Ma quei «cambiamenti», quel «prossimo passo», Avicii, non li ha potuti fare. Nato a Stoccolma l'8 settembre 1989 è stato trovato ieri morto, a Muscat, capitale del sultanato dell'Oman. Difficile saperne di più, andare oltre lo stringato comunicato della sua portavoce, Diana Baron, che non fornisce dettagli sull'accaduto: È con profonda tristezza che annunciamo la perdita di Tim Bergling. La famiglia è devastata è chiediamo di rispettare la loro privacy in questo momento difficile», si limita a dire.

I siti della club culture si rimpallano la notizia e le ipotesi. Avicii beveva, lo sapevano tutto, in passato aveva sofferto di pancreatite acuta, in parte dovuta anche all'eccesso di bevute. Dopo l'asportazione della cistifellea e dell'appendicite nel 2014, aveva cancellato una serie concerti. Ma stava bene, o almeno così pareva, così credevano i fans che appena tre giorni fa si erano complimentati con lui per la nomination ai Billboard Music Award conquistata con l'ep «Avicii (01)», uscito nell'agosto 2017. Di premi, da alfiere della «edm» ne aveva già vinti diversi: due MTV Music Awards, un Billboard Music Award, oltre a due nomination ai Grammy.

Se n'è andato a 28 anni, chissà come, chissà perché, eppure aveva già alle spalle una lunga carriera, la musica era entrata nella sua vita da adolescente: a 16 anni le prime produzioni, a 18 il primo tour. Nel 2012 era già nella classifica dei dieci dj più pagati del mondo, guidata da Tiesto, danese, con un cachet di 250.000 dollari a esibizione e un guadagno annuo di 22 milioni di dollari. Lui, decimo, si fermava a quota 7 milioni, con un cachet di centomila dollari per dj set.
Ma i soldi non sono tutto, non bastano a volte, anche se quando non ne hai è più difficile. «Quando mi guardo indietro, penso: wow, ho fatto io tutto questo? È stato il momento migliore della mia vita, ma con un prezzo - molto stress e molta ansia per me: è stato il miglior viaggio della mia vita», aveva confessato, tornando su quel buco nero dello stress.
Nel 2013 lo avevamo visto atterrare con un elicottero privato ad Anacapri, prima di rifugiarsi nella lussuosissima Suite Paltrow del Capri Palace. I suoi successi non dicono niente a chi non li ha ballati, dicono tanto a chi ci ha sudato sopra, lucido o meno: «Le7els» del 2011, «Wake me up» del 2013, «Hey brother» ancora dello stesso anno come anche «Addicted to you», «The nights» del 2015.
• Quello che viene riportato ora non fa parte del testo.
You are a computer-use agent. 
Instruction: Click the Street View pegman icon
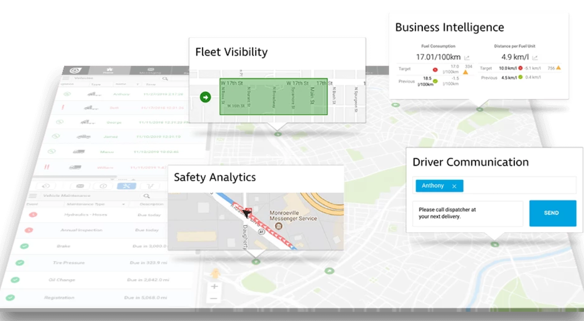coord(215,274)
Meno famoso, ma nemmeno troppo, di David Guetta e Calvin Harris, per qualcuno come Benny Benassi era semplicemente «il più forte di tutti», era stimato dai padri fondatori della dance come Giorgio Moroder, aveva collaborato con Madonna («Devil pray»), Coldplay, Rita Ora, Santana, Lenny Kravitz («Superlove»). Netflix aveva raccontato il tour del suo ritiro nel docufilm «Avicii: true stories».
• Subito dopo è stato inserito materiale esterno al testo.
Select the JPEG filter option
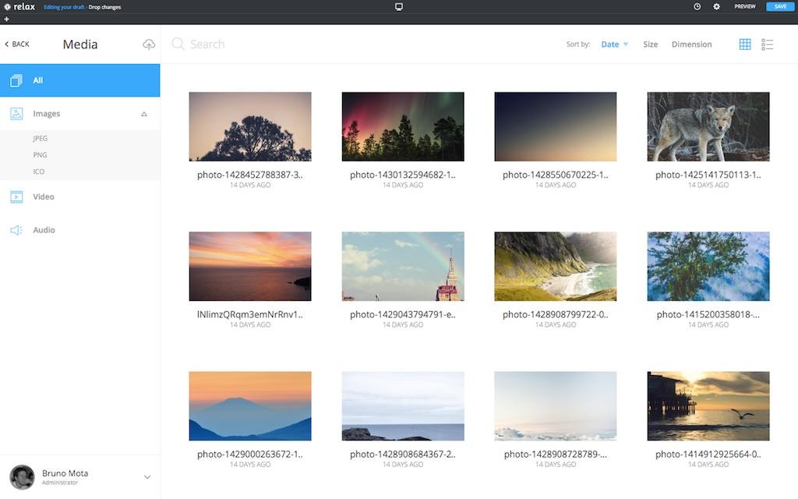798x499 pixels. 39,138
«È successo qualcosa di veramente orribile. Abbiamo perso un amico con un cuore così bello e il mondo ha perso un musicista di incredibile talento. Grazie per le tue bellissime melodie, per il tempo che abbiamo condiviso in studio, suonando insieme come dj o semplicemente godendoci la vita da amici. Riposa in pace», ha scritto proprio Guetta su Instragram, sotto una foto che li ritrae insieme.